▸ Page excerpt
★ ★ ★
Researchers identify likely causes, treatment strategies for systemic scleroderma

Using mice, lab-grown cells and clues from a related disorder, Johns Hopkins researchers have greatly increased understanding of the causes of systemic sclerosis, showing that a critical culprit is a defect in the way certain cells communicate with their structural scaffolding. They say the new insights point the way toward potentially developing drugs for the disease, which affects approximately 100,000 people in the United States.

“Until now we’ve had little insight and no effective treatment strategies for systemic sclerosis, and many patients die within a year of diagnosis,” says Hal Dietz, a professor in the Institute of Genetic Medicine and director of the Smilow Center for Marfan Syndrome Research at Johns Hopkins. “Our group created mouse models that allowed us to learn about the sequence of events that leads to the disease’s symptoms, and we hope drugs can be developed that target one or more of these events.” The Dietz team’s results are described in the Oct. 10 issue of Nature.

Patients with systemic sclerosis, also known as systemic scleroderma, experience a sudden hardening, or fibrosis, of the skin. For some patients, this hardening occurs only in limited areas, but for others, it quickly spreads across the body and to organs such as the heart, intestines and kidneys. It is this fibrosis of the internal organs that is often fatal.

Systemic sclerosis rarely runs in families, Dietz says, making the gene for the disease, if it exists, very difficult to find. Without a known genetic mutation, researchers had not been able to create a genetically altered mouse with which to study the condition. But Dietz’s group was struck by the similarities between systemic sclerosis and a less severe, much rarer condition called stiff skin syndrome (SSS), which does run in families, and they suspected that learning more about SSS would also shed light on systemic sclerosis.
★ ★ ★
[Dataset entries]
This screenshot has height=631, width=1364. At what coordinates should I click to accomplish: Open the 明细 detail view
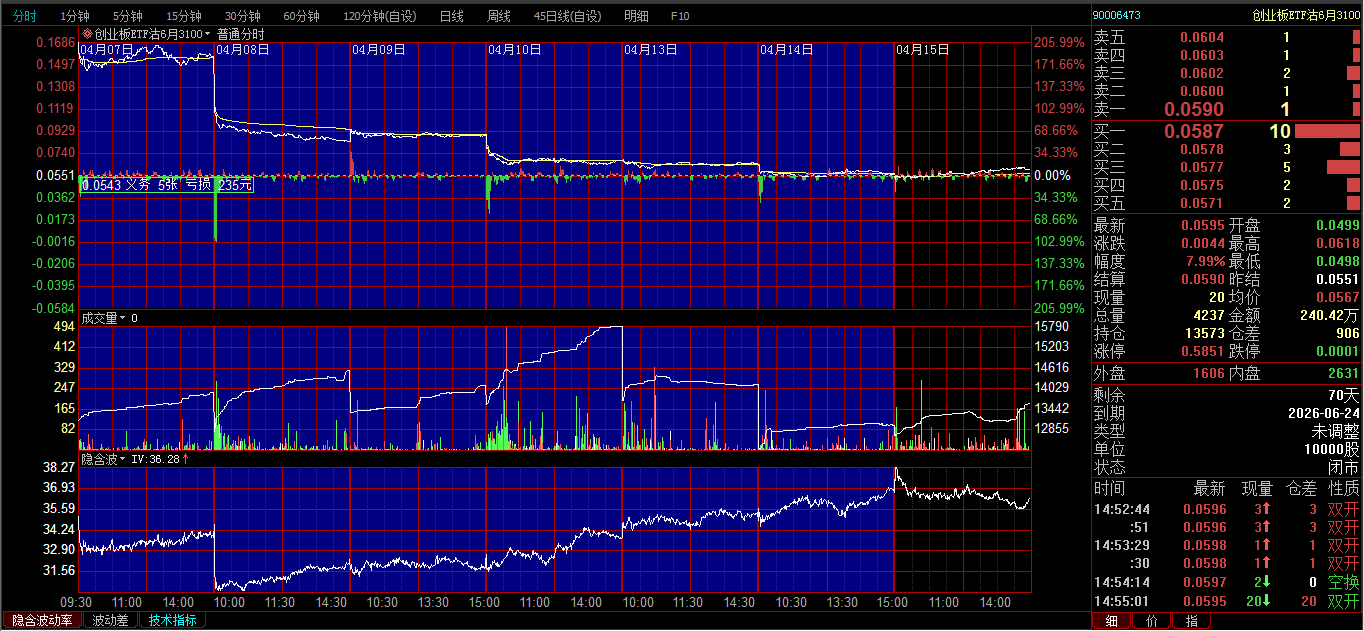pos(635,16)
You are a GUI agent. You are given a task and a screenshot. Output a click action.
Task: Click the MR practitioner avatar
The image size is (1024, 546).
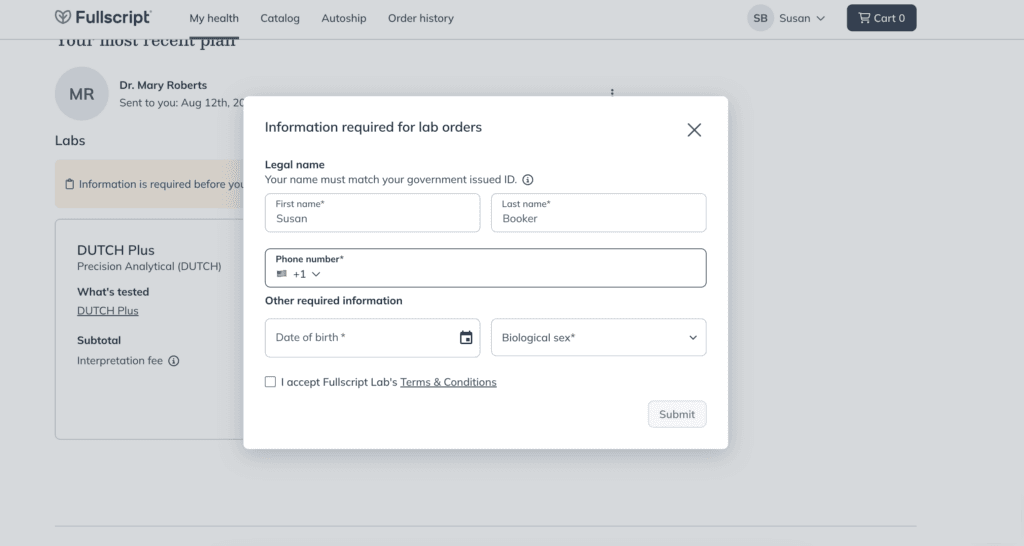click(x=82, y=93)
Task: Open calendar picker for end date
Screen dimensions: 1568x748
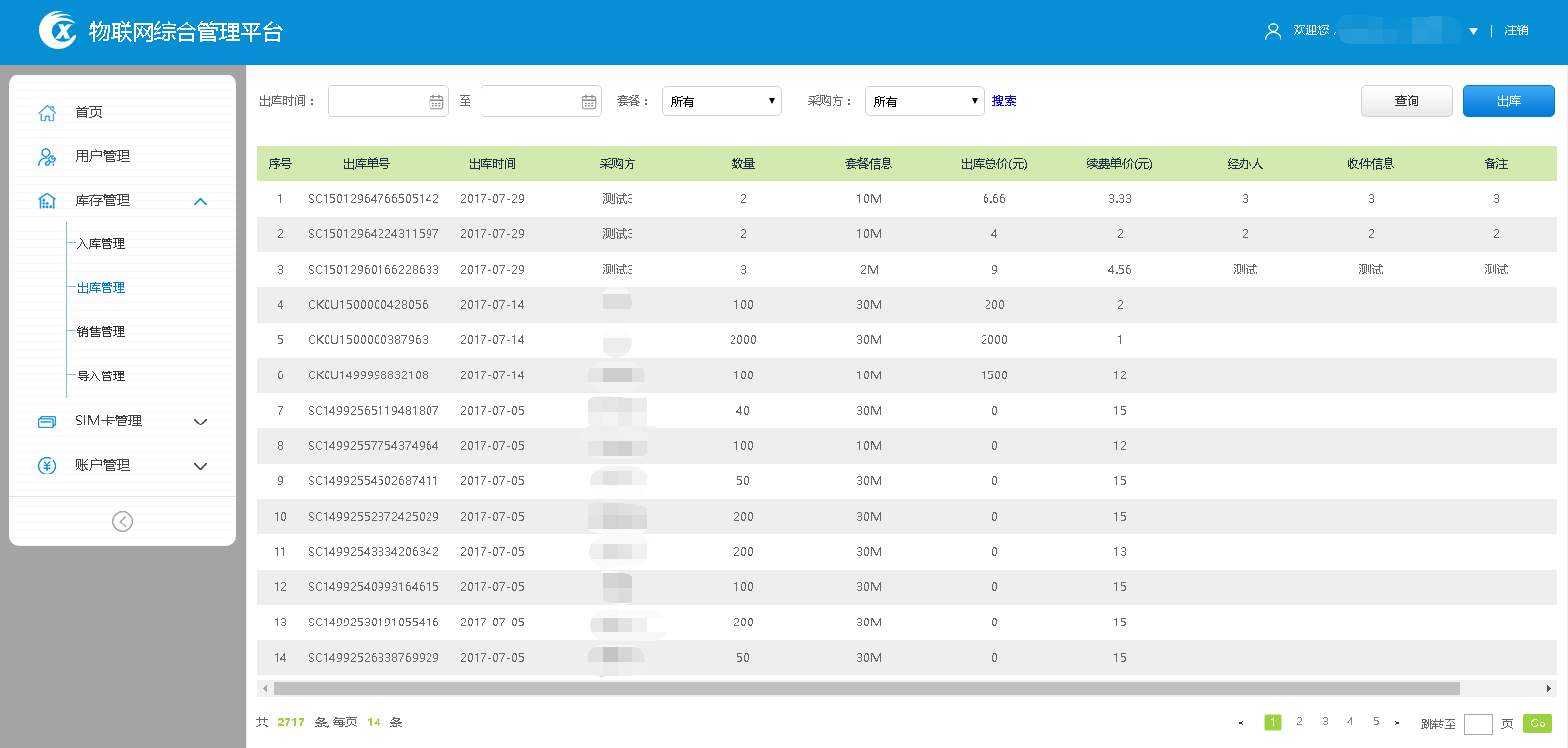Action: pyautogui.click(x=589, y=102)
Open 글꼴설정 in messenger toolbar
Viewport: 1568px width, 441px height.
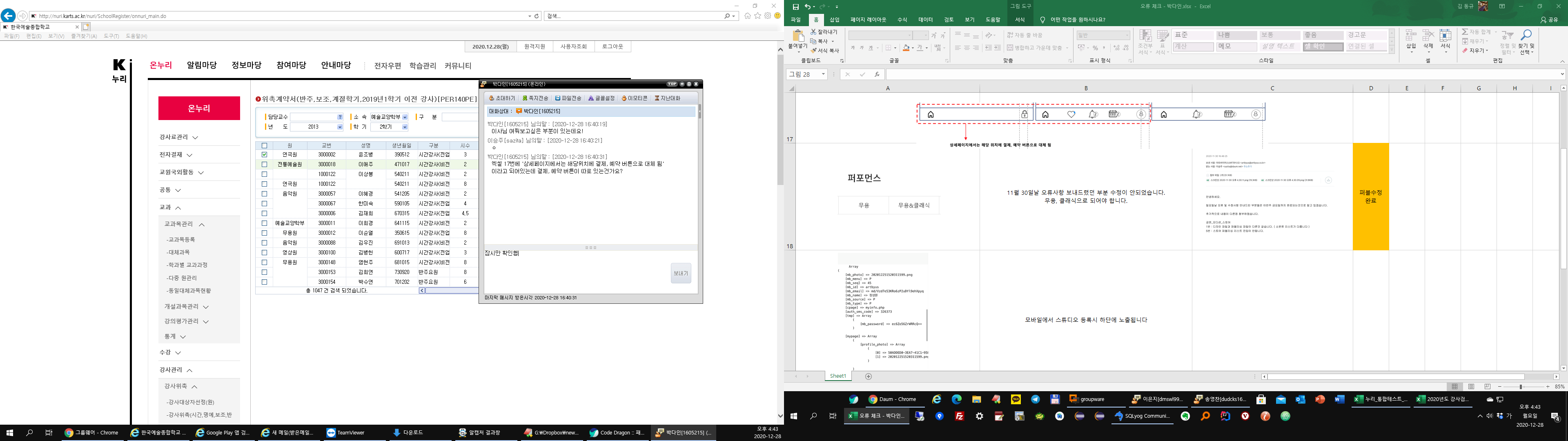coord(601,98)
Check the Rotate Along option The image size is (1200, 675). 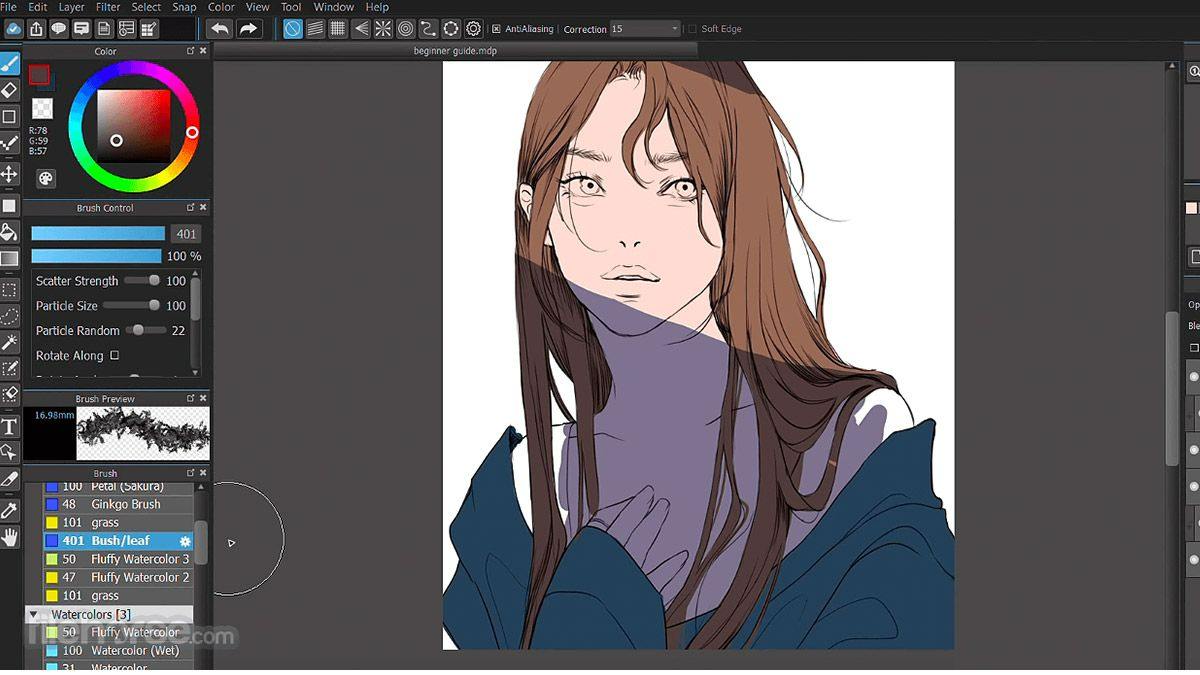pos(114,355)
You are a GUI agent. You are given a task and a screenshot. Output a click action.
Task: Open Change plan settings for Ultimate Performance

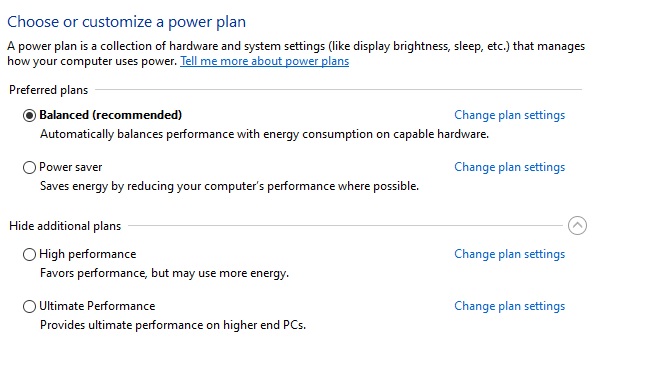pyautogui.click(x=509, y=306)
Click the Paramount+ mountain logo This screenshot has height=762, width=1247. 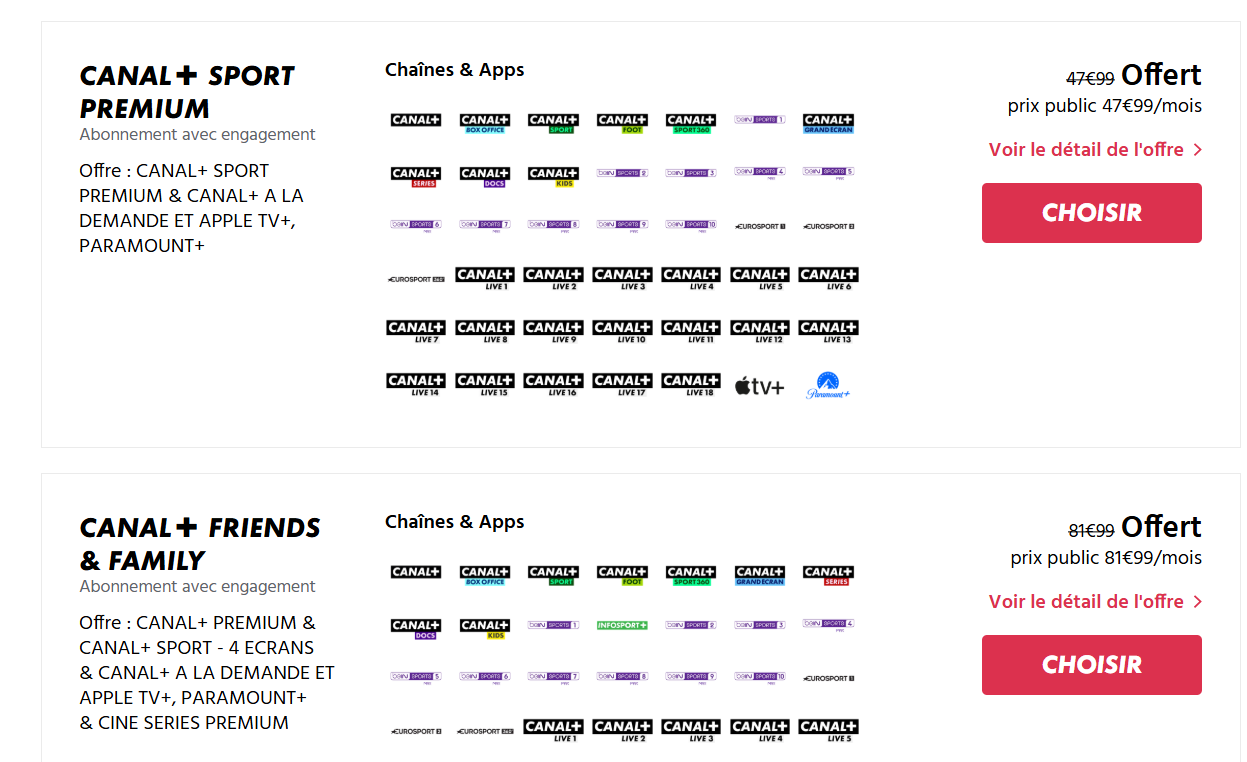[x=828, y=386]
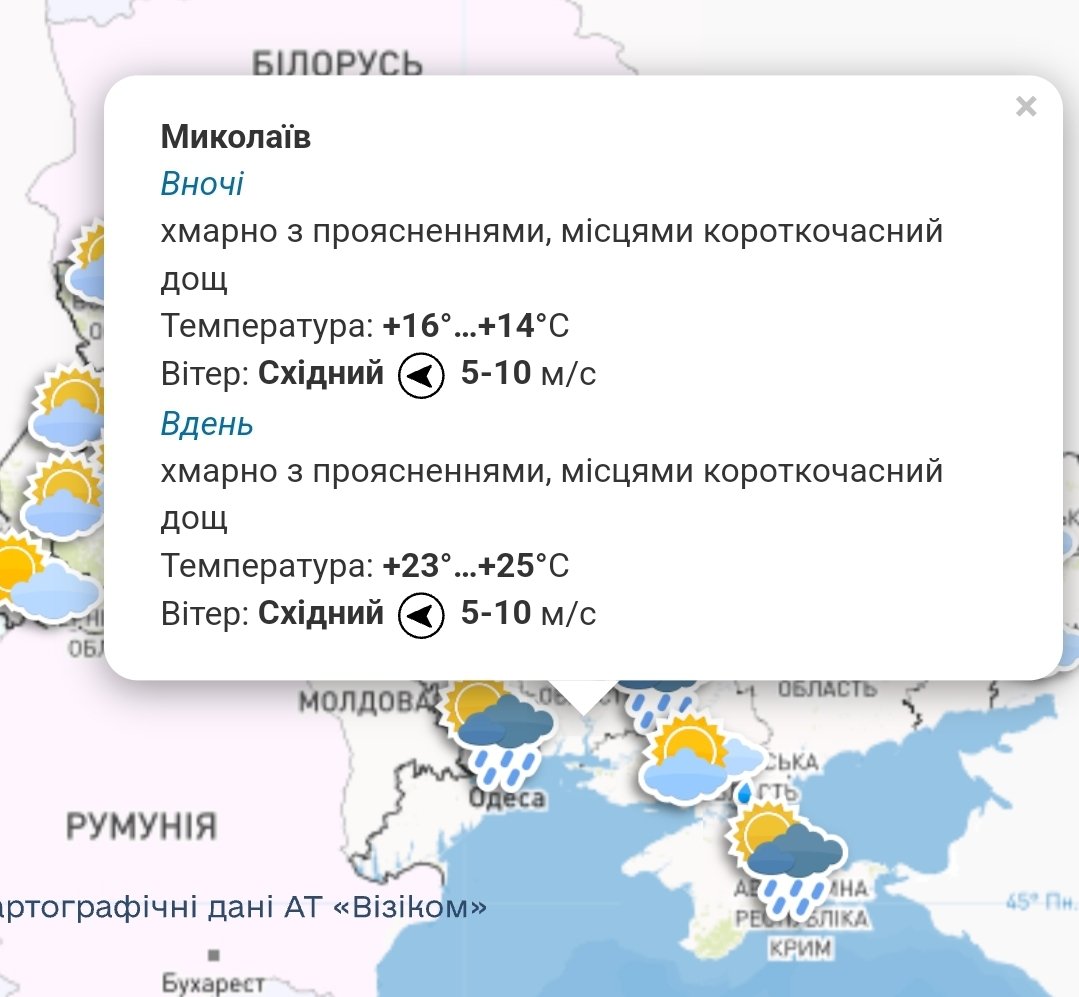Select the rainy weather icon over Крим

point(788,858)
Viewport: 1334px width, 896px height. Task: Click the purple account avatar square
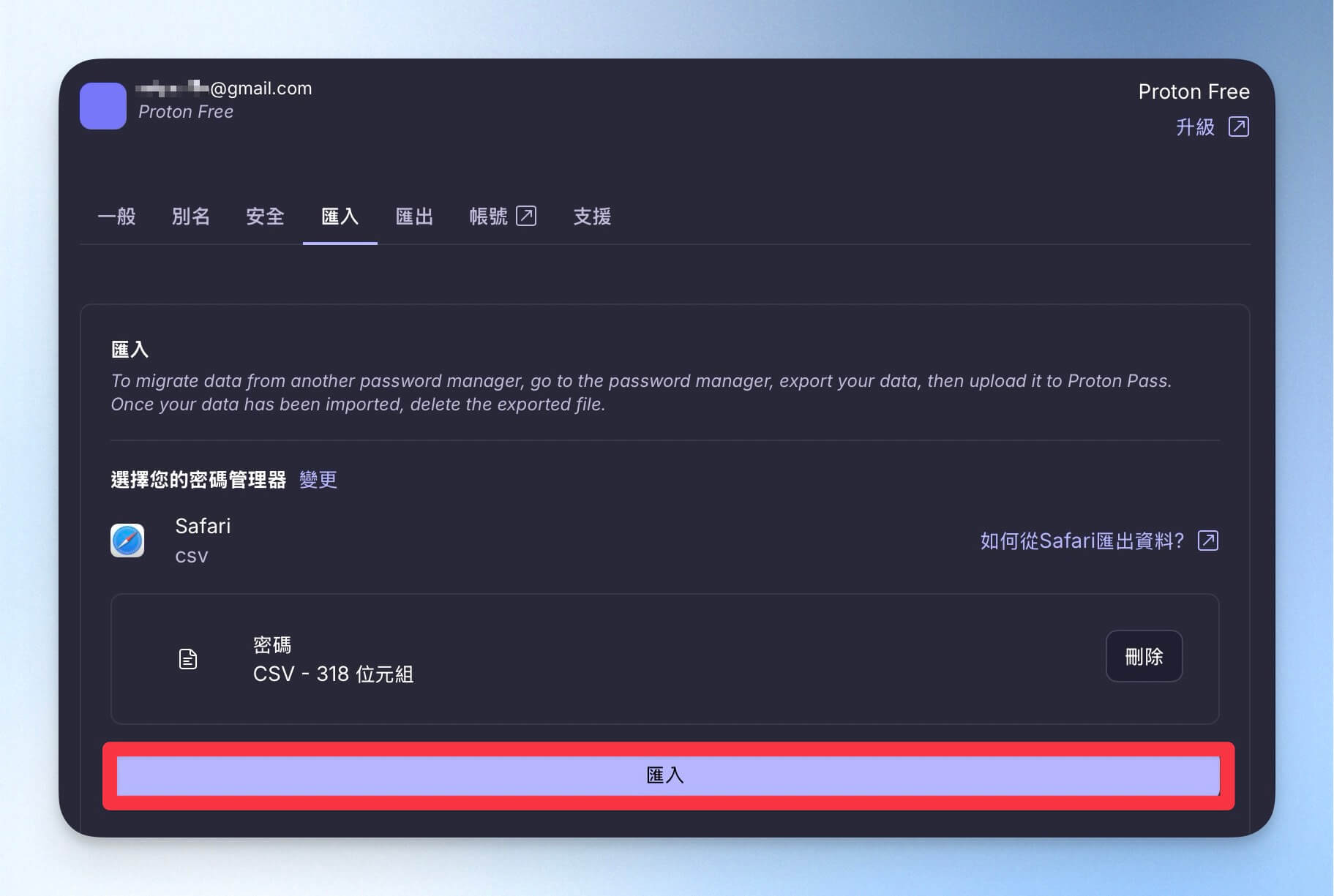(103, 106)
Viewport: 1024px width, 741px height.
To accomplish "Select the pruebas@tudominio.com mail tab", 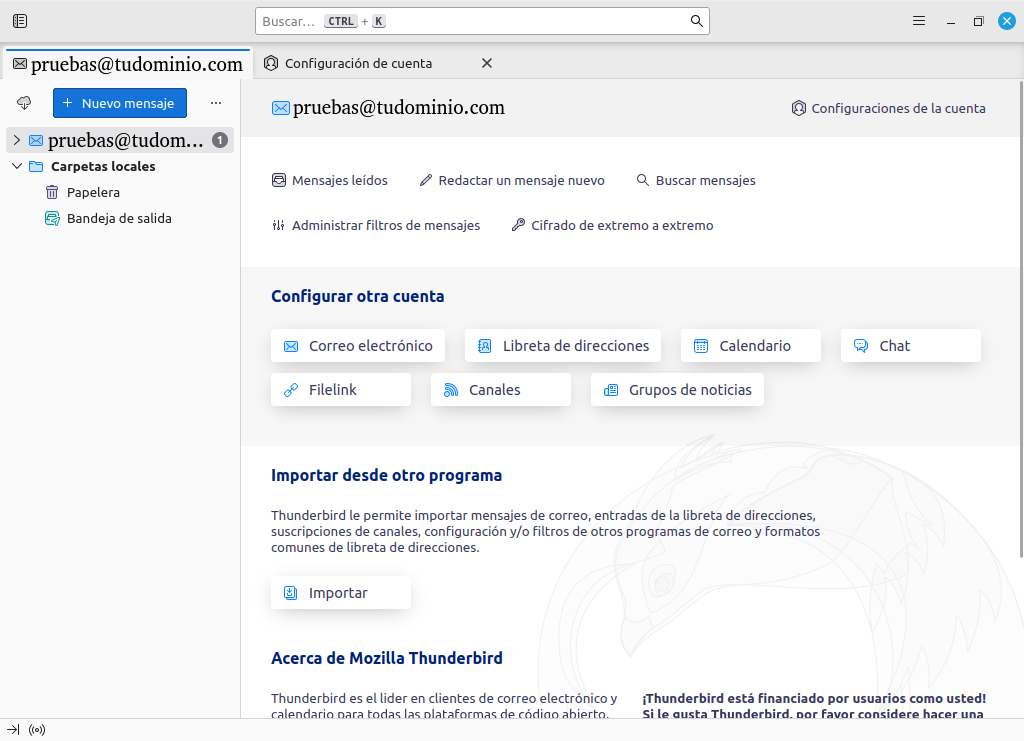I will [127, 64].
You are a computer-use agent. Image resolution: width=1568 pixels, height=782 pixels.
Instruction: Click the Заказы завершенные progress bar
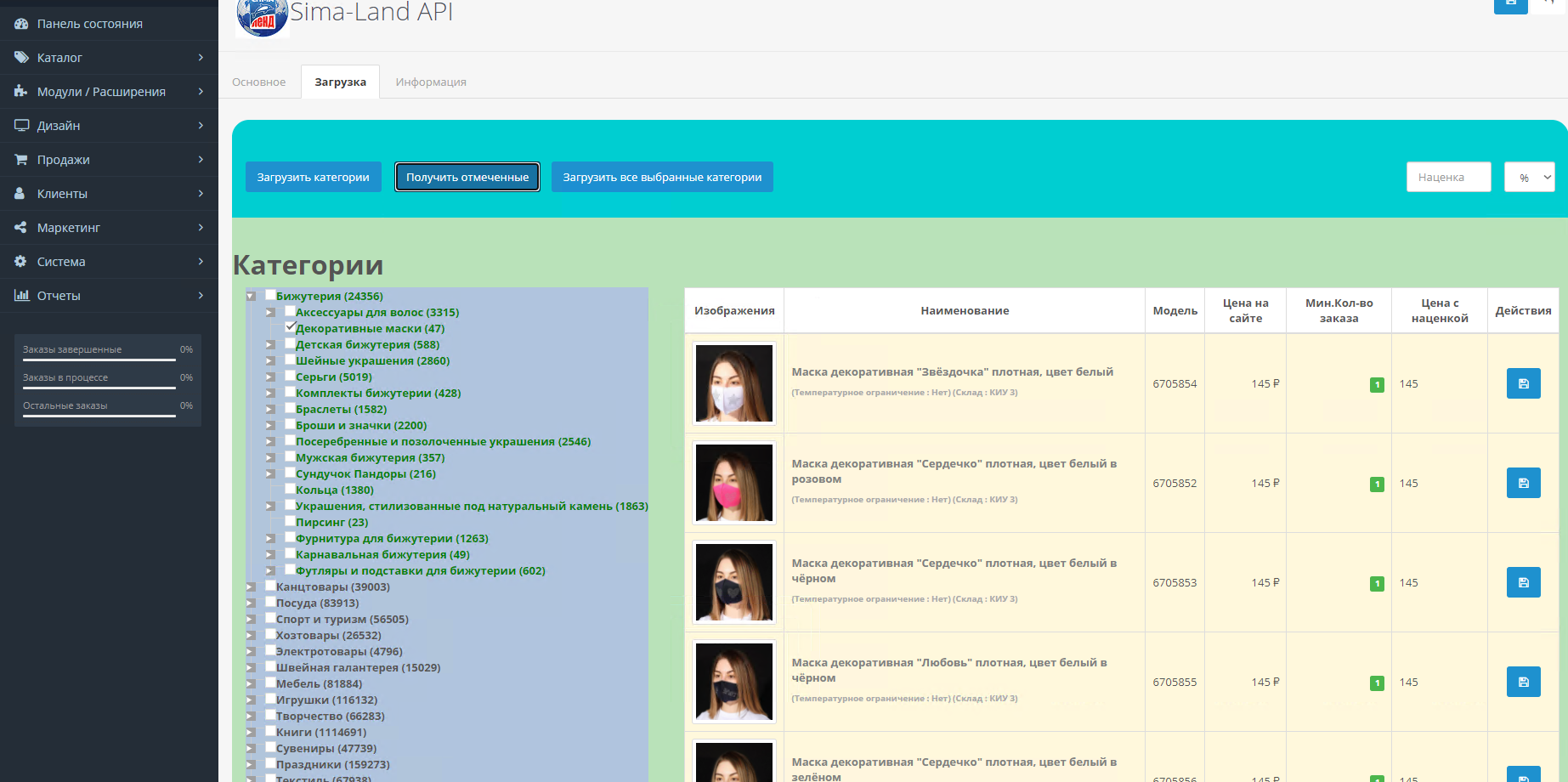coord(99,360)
★ ★ ★
▸ Assigned task 1
Echo the part of the scleroderma article that begins at the words "Using mice, lab-grown" and stops after "the United States.".
▸ Assigned task 2
According to the scleroderma article, why hadn't researchers been able to create a genetically altered mouse to study systemic sclerosis? Answer in one to three sentences.
These entries have no connection to the scleroderma article.

▸ Exercise solution 1
Using mice, lab-grown cells and clues from a related disorder, Johns Hopkins researchers have greatly increased understanding of the causes of systemic sclerosis, showing that a critical culprit is a defect in the way certain cells communicate with their structural scaffolding. They say the new insights point the way toward potentially developing drugs for the disease, which affects approximately 100,000 people in the United States.

▸ Exercise solution 2
Systemic sclerosis rarely runs in families, so its gene, if one exists, is very difficult to find. Without a known genetic mutation, researchers could not create such a mouse.